The film stars John Turturro as Harry Caine, a mall security guard who becomes obsessed with finding his wife's murderer, which was captured, muddy and distant, on the mall's video security system.
Like another angle on Michelangelo Antonioni's "Blow-Up," the plot follows Harry as he studies the tapes and digital pictures, looking for connections and clues. He becomes obsessed with a house across the street from his own, breaks in and finds a strip of film -- a vague clue that leads him to Montana. Once there, his crosses paths with a cop (James Remar) and his wife (Deborah Kara Unger).
The point of the film is not what happens next or how it happens, but more abstract questions, like "why?" Harry is not interested in catching his wife's killer or in getting revenge, but in simply asking why he did it.

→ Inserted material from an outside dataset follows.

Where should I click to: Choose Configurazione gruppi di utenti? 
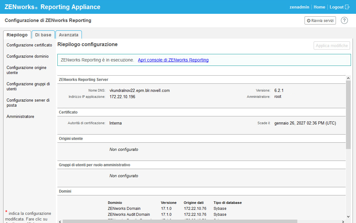pos(28,86)
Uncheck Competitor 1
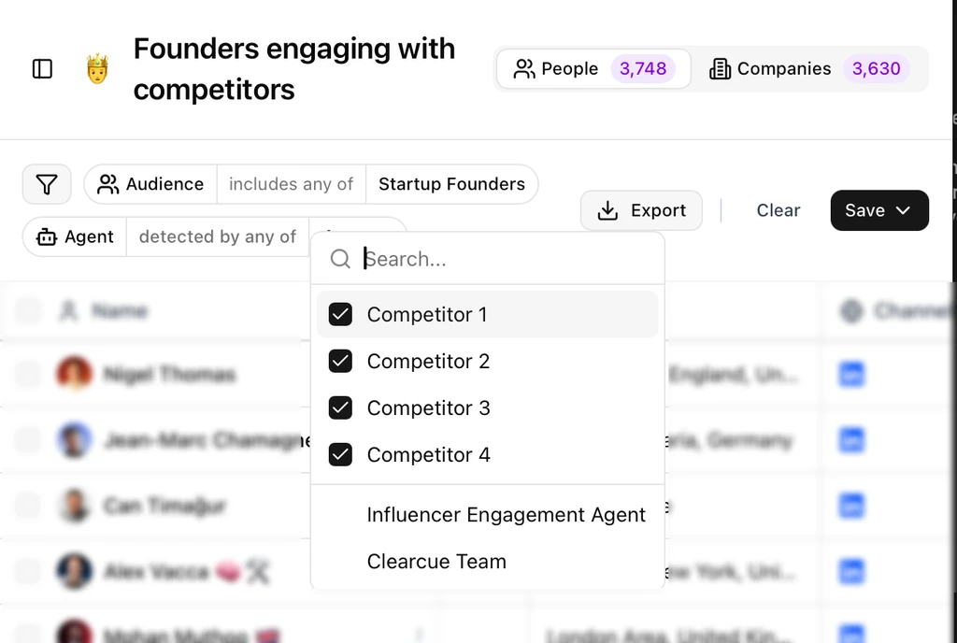This screenshot has width=957, height=643. click(x=340, y=314)
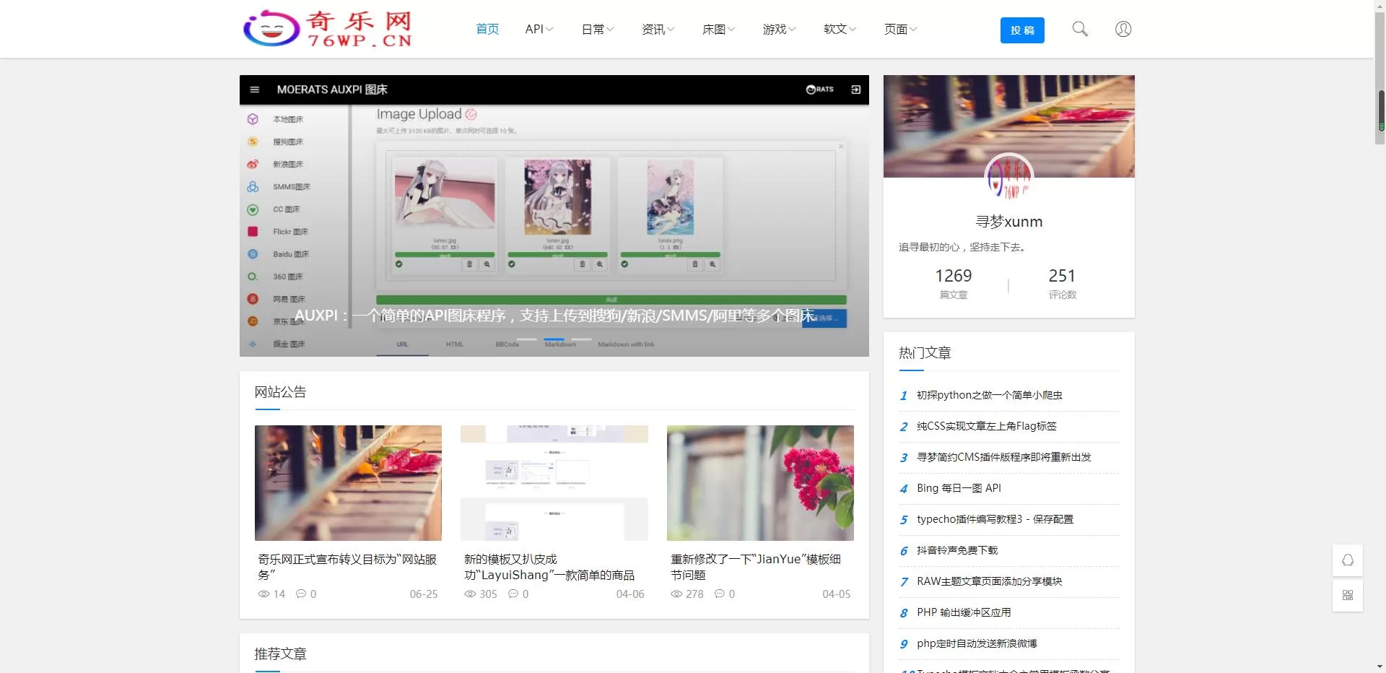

As the film builds, director Refn skillfully allows Harry to get both closer and farther away form his goal, like an optical illusion or a search for perfection in an imperfect universe.
A strange group of people came together for this story. Turturro gives an uncharacteristically internal performance, forgoing his usual tics and grandstanding for a portrait of a man who has hardened his soul. The cinematography is by Larry Smith, a former camera operator for Stanley Kubrick for the past several decades ("Barry Lyndon," "The Shining," "Eyes Wide Shut"), and his gliding, dreamlike work is unmistakably Kubrick-esque. The incredibly spare musical score is co-composed by art-music guru Brian Eno, and the screenplay was co-written by Hubert Selby Jr., that scribe of unrelenting addiction, sleaze and depression ("Last Exit to Brooklyn," "Requiem for a Dream").
Danish-born director Nicolas Winding Refn makes his English-language debut here, and if nothing else, he shows an unerring eye in selecting his talent and the restraint to make it come together.
It's difficult to explain "Fear X," not only to avoid giving the plot away, but also because so much is left up to interpretation. No doubt the film's ending will leave most viewers with a "huh?" impression, but it's a hugely intriguing experience.